#### [OBJECTIVE A]
In the Azureus NAT thread, reproduce the passage from "I am behind" to "my windows setup.", substituting "modem" for "router".
#### [OBJECTIVE B]
According to the Azureus NAT thread, on which port did the client report a NAT error?
#### [OBJECTIVE C]
Resume the Azureus NAT thread after its final post.

#### [PASSAGE TO READ]
○ ○ ○ ○ ○

# NAT Question (Azureus Client) [SOLVED]

## kompressor

Heres the deal,

I emerged azureus bit torrent client, and It says NAT error on port 6881. ( tried other ports, same result)

I am behind a router, I did add this machine to the port forwarding list. 

Could it be a setting in linux somewhere? I dont have this problem with my windows setup.

Any ideas are appreciated.

Rick S.Last edited by kompressor on Fri Dec 23, 2005 12:53 am; edited 1 time in total

----------

## /dev/random

Are you running a firewall like iptables? You'd have to forward the port on your firewall as well.

----------

## kompressor

That is a good point. I do have iptables installed, but I' havent ever used it before. is there a way to see if iptables is enabled? or currently active

----------

## /dev/random

/etc/init.d/iptables status

----------

## kompressor

says stopped.

○ ○ ○ ○ ○

#### [INFORMATION GIVEN]
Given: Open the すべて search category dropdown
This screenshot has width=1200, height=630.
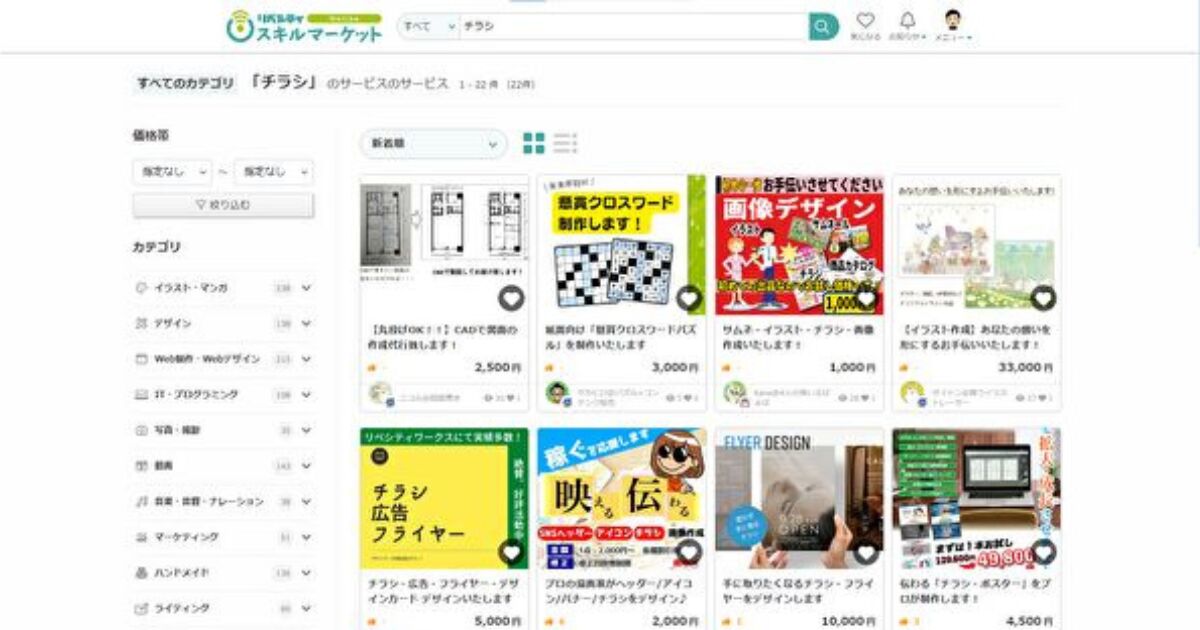Looking at the screenshot, I should pyautogui.click(x=428, y=27).
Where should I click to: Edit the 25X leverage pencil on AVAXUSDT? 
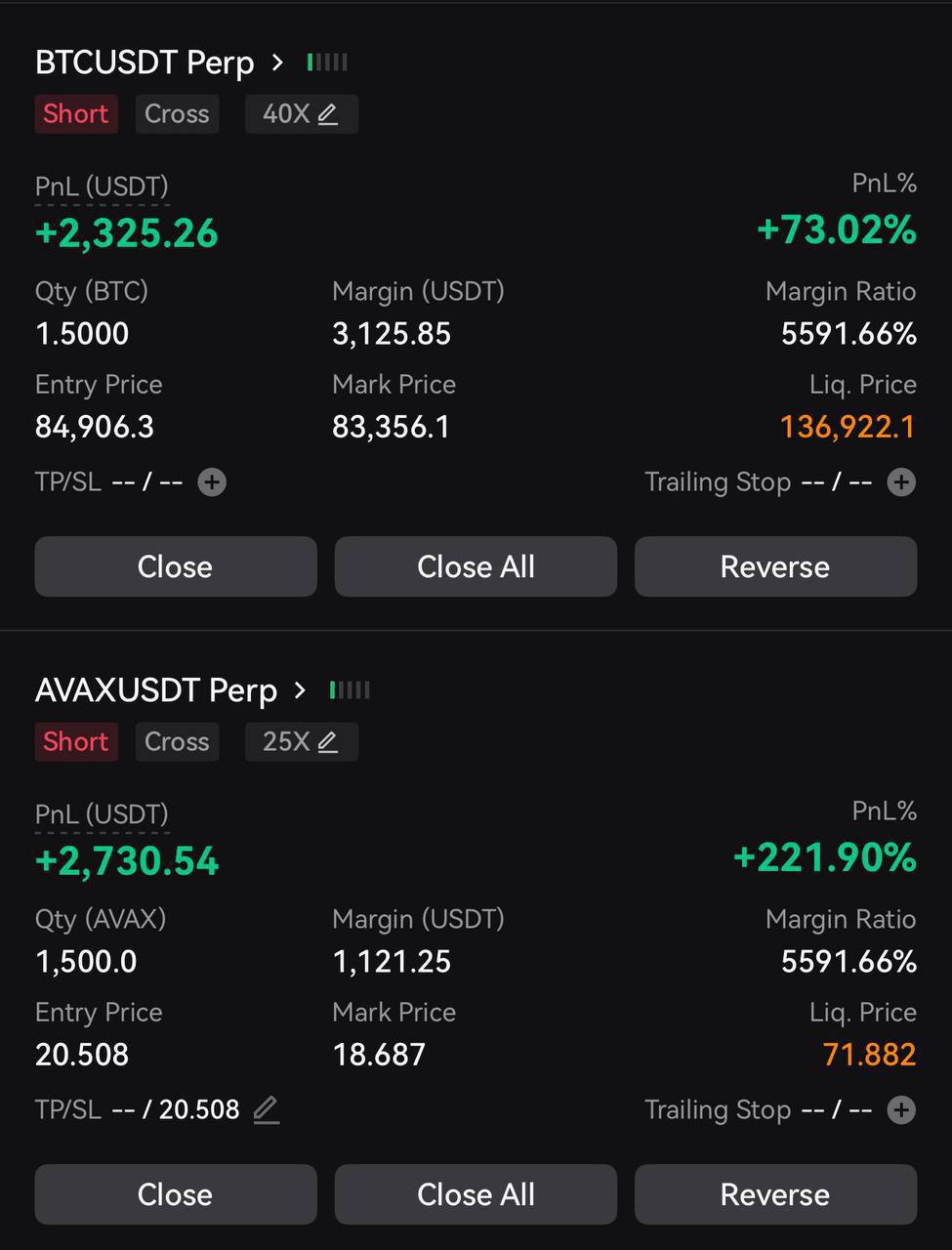(328, 743)
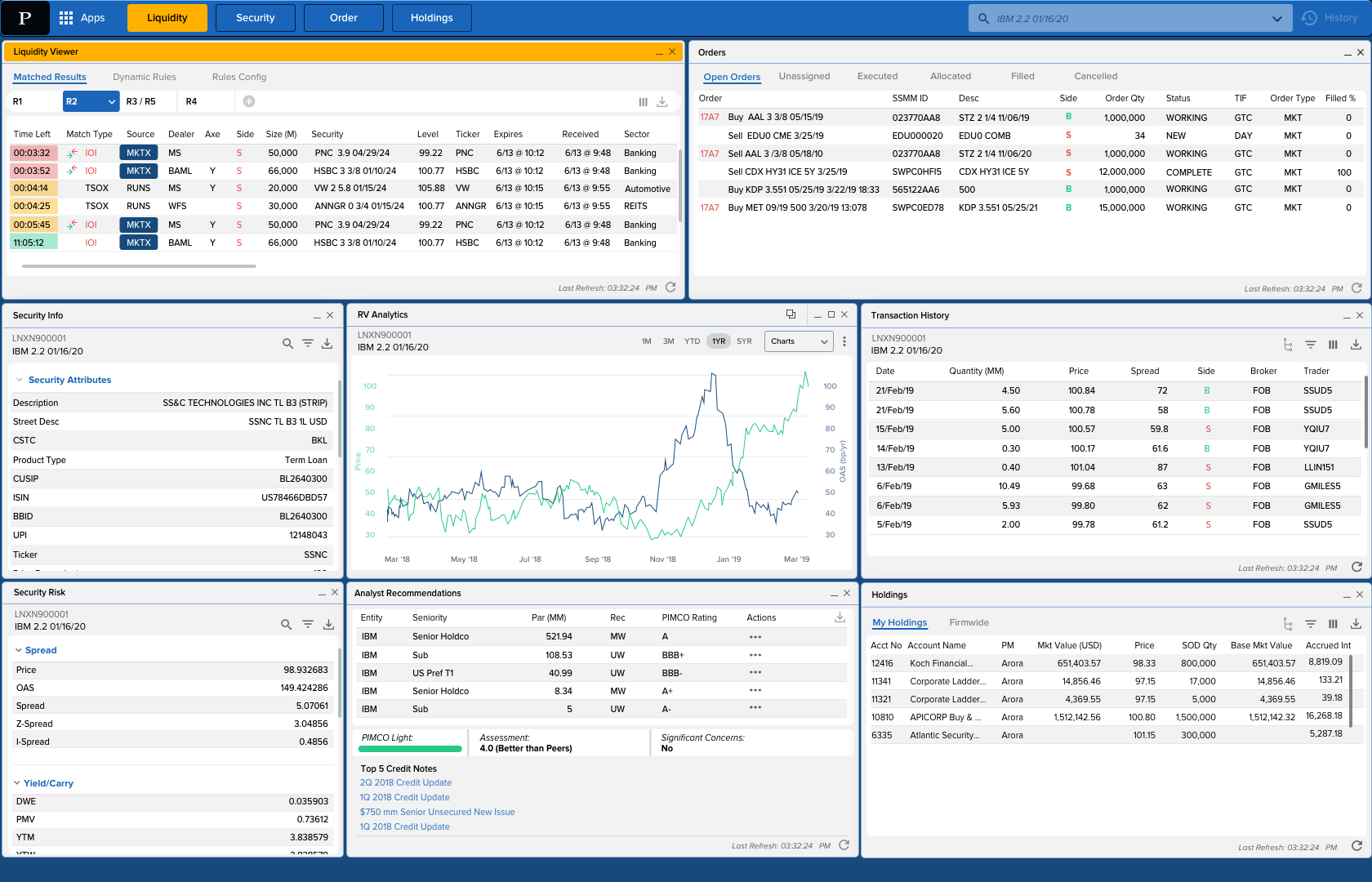Screen dimensions: 1372x882
Task: Open the Apps grid menu
Action: pyautogui.click(x=67, y=17)
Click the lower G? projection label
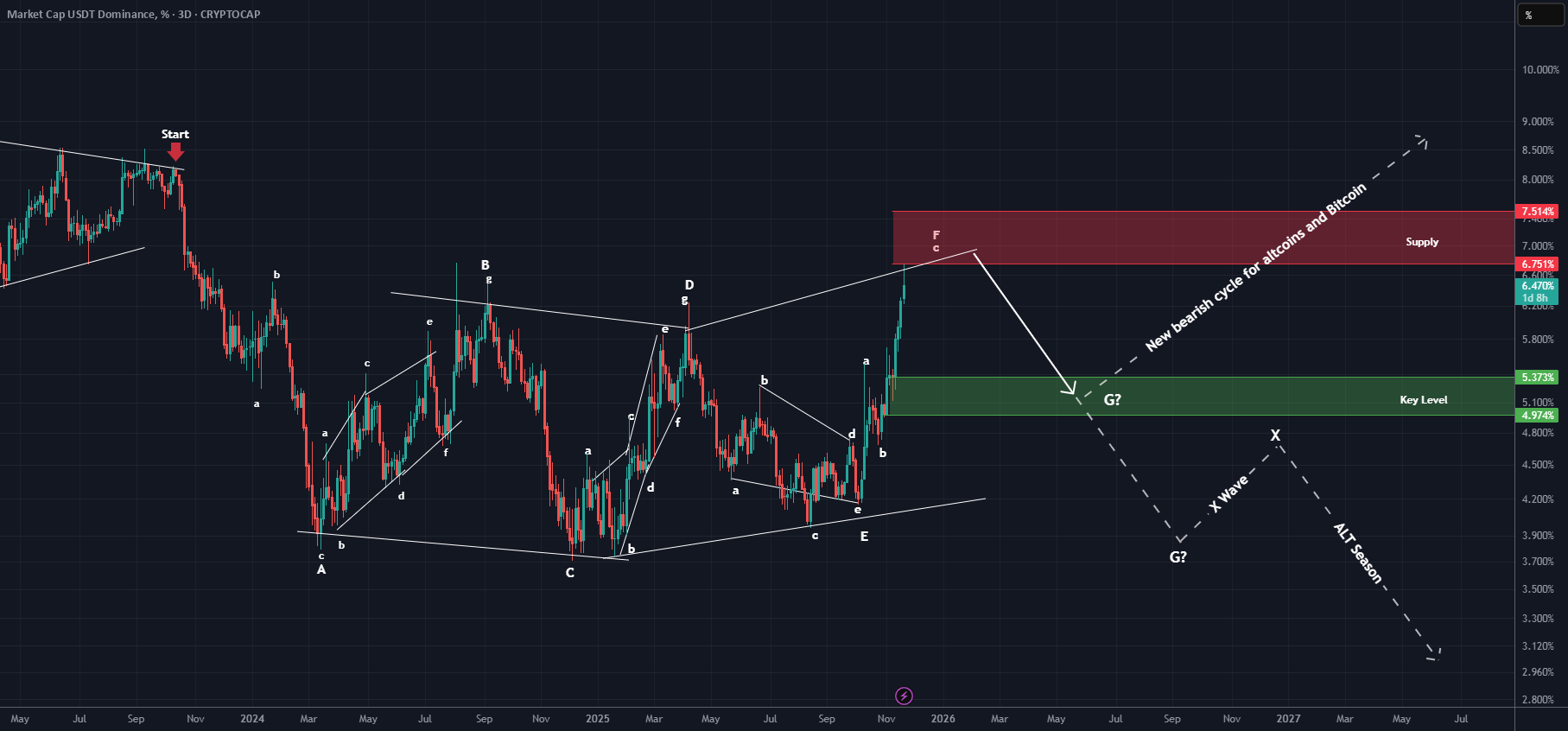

○ ○ ○ ○ ○

#### [REPLY A]
I am behind a modem, I did add this machine to the port forwarding list. 

Could it be a setting in linux somewhere? I dont have this problem with my windows setup.

#### [REPLY B]
Port 6881.

#### [REPLY C]
----------

## /dev/random

It is possible to have it running without the init script being start so also run iptables -L and post the output here.

----------

## dasilva

I am having the same problem with the NAT error when running Azureus Up till a few days ago it worked perfectly under user. Azureus does work find when i run it under root though. I dont have iptables and never had.

Azureus says the tracker status is "Scrape OK" and it sees that there are 55 seeds and 743 peers, but it hasn't connected to any of them. Tested it with another torrent and same situation except tracker status is "OK"

If anyone can help I would very grateful. Thanks in advance.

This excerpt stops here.